Hey, everyone. Welcome to No Priors. Today, we're gonna switch things up a bit and just hang out and answer listener questions about tech and AI.

Elad Gil

The topics people wanted us to talk about include everything from the evolution of open source models to the Balkanization of AI, Elon AI, which I think will be super interesting to cover, regulating AI, and AI hype in the investing environment. Let's start with the march of progress for, uh, open source models. Um, I guess, Sara, what have you been paying attention to, and what are some of the more interesting things that you view happening right now?

Sarah Guo

Yeah. So there's nothing out there today in open source that is like GPT-4 3.5 or Anthropic Claude quality, right? So there is a, there's one player out in front, and that's OpenAI, but I think the landscape has changed a lot over the last couple of months. Like, Facebook LLaMA's quite good. Um, many startups are just using it despite its licensing issues, assuming Mark won't come after them, and then you have a number of other releases that have happened, right? Uh, Trmro just released a pre-training dataset, which seems quite good. Stability just refused, um, released DiffusionXL in the image gen space. Um, and so I, I think the, like, larger dynamic is that there's been an increasing number of people and teams that now know how to train large models. The cost of a flop is only gonna go down. Um, there's a lot of investment in, like, distilling models, and, uh, a lot of researchers would claim that you and I know that it's gonna be 5X cheaper to train the same size model the second time around, like, once you've made your mistakes and know what you're doing.

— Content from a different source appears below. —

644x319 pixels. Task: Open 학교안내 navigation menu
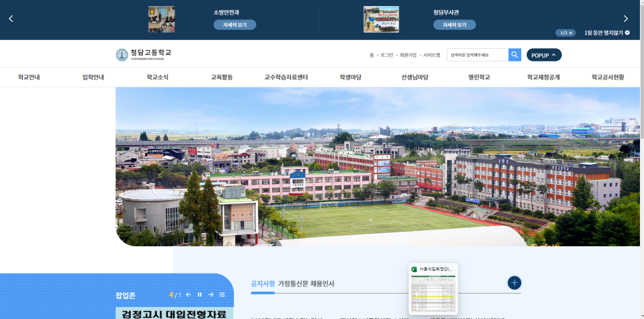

And then you have these other accelerants, like you can use these models to annotate your datasets and increasingly do advanced, like, self-supervision. So if VCs are going to continue to fund foundation model efforts, including open source, um, foundation model efforts, like... If I were a betting woman, and I am, I'd bet there's a 3.5 level model in the open source ecosystem within a year, um, and I, I didn't personally believe that would be true, like, a few months ago.

Elad Gil

I guess that puts it about two to three years behind when GPT-3.5 came out, though. And so do you think that's gonna be the ongoing trend, that there'll be a handful of companies that are ahead of open source by, you know, one or two generations?

Sarah Guo

Yeah. I, I think that's, like, the status quo, so if we just straight line project, I imagine that will continue to happen, and the real question is, like, can you stay in the lead if you are OpenAI and, um, and, like, get, uh, get paid for it? Or is that the, is that the objective of the organization anyway? Like, I, I think, you know, if you have a, um, a great leader and a lot of resources and a lot of really talented people, that's not something I wanna bet against.